Wednesday, January 30, 2008

Sermon 1/20/08 Life's Toughest Questions Part 2: How do I know God's Will for my Life?

Life’s Toughest Questions, Part 2: How do I know God’s will for my life choices?

For Christmas Santa brought Melanie a puzzle calendar with a new puzzle to work every day. For January 7th, the puzzle was called, “Lost in Translation” and the directions say, “These figures of speech were translated by computer to another language, then back into English, with surprising results. What were the original figures of speech?”

· At the fall of a cap
· March your better leg forward
· Joins when the foundation
· Then excess mile goes

Answers: At the drop of the hat; Put your best foot forward; Get in on the ground floor; Go the extra mile

Melanie and I had a good time with this puzzle the other night. She got 2 out of the 4 while I took some good guesses, but missed them all. As I was thinking about “knowing God’s will for our life choices”, I begin thinking about how lots of times we try to discover God’s will like we try to uncover a secrete code. Somehow we think that God does his very best to hide his will from us so we will have to go searching for it.

Finding God’s will is difficult and most, if not all of us, have had trouble doing this at times in our lives. On our surveys, almost 10% of the questions we had been about discovering God’s will for our lives. In the Vine, only two people formally wrote this question down, but when I verbally asked about life toughest questions to some college students at lunch one day, all of them asked a question pertaining to God’s will for the choices they will have to make.

As I have been thinking through this question, it has occurred to me that it can be answered it a number of different ways. I could really preach on this question for weeks and weeks. I am going to try to answer this question by first looking at one of the most famous Bible stories, namely the story of God calling to Moses out of the burning bush, in order to talk about God’s will in general. Then I will talk some about discerning God’s will for our life choices.


Moses and the Burning Bush

The background to the Exodus story is that the Hebrews have been is slavery for a number of years to the Egyptians and the Egyptians, in order to maintain control of the people have been treating them extremely poor and they have even been killing male babies so that they will not grow too powerful for them. The Hebrews have been calling out to God for help.
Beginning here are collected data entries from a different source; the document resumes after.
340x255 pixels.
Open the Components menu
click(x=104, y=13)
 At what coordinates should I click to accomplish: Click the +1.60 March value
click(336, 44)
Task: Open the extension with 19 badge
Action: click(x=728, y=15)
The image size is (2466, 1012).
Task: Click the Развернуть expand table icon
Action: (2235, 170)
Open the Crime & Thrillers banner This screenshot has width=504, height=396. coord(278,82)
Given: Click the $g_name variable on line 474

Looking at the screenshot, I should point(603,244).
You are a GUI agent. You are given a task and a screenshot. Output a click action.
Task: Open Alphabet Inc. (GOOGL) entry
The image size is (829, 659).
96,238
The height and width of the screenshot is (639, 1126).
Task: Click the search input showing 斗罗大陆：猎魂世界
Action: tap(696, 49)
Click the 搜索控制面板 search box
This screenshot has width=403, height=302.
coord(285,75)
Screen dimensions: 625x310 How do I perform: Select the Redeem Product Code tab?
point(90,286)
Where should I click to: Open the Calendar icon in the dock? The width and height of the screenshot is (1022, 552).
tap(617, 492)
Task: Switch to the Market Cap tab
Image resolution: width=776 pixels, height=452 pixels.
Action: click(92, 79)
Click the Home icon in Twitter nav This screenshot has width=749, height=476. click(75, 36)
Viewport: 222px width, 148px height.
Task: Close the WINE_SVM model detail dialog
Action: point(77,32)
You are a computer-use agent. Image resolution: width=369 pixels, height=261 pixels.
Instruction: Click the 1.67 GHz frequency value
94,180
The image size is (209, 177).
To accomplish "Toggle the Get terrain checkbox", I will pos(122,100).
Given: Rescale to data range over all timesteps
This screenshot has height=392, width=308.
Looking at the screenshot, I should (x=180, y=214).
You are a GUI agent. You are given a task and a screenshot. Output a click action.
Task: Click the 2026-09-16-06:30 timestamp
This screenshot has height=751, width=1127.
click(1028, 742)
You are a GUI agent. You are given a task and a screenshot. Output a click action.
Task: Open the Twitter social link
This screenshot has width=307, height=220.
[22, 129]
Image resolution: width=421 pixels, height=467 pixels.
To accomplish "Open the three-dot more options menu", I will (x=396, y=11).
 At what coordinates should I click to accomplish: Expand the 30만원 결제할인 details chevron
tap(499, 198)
Exodus 3 begins the story of God telling Moses what he intends to do about the situation,

Now Moses was tending the flock of Jethro his father-in-law, the priest of Midian, and he led the flock to the far side of the wilderness and came to Horeb, the mountain of God. There the angel of the LORD appeared to him in flames of fire from within a bush. Moses saw that though the bush was on fire it did not burn up. So Moses thought, "I will go over and see this strange sight—why the bush does not burn up."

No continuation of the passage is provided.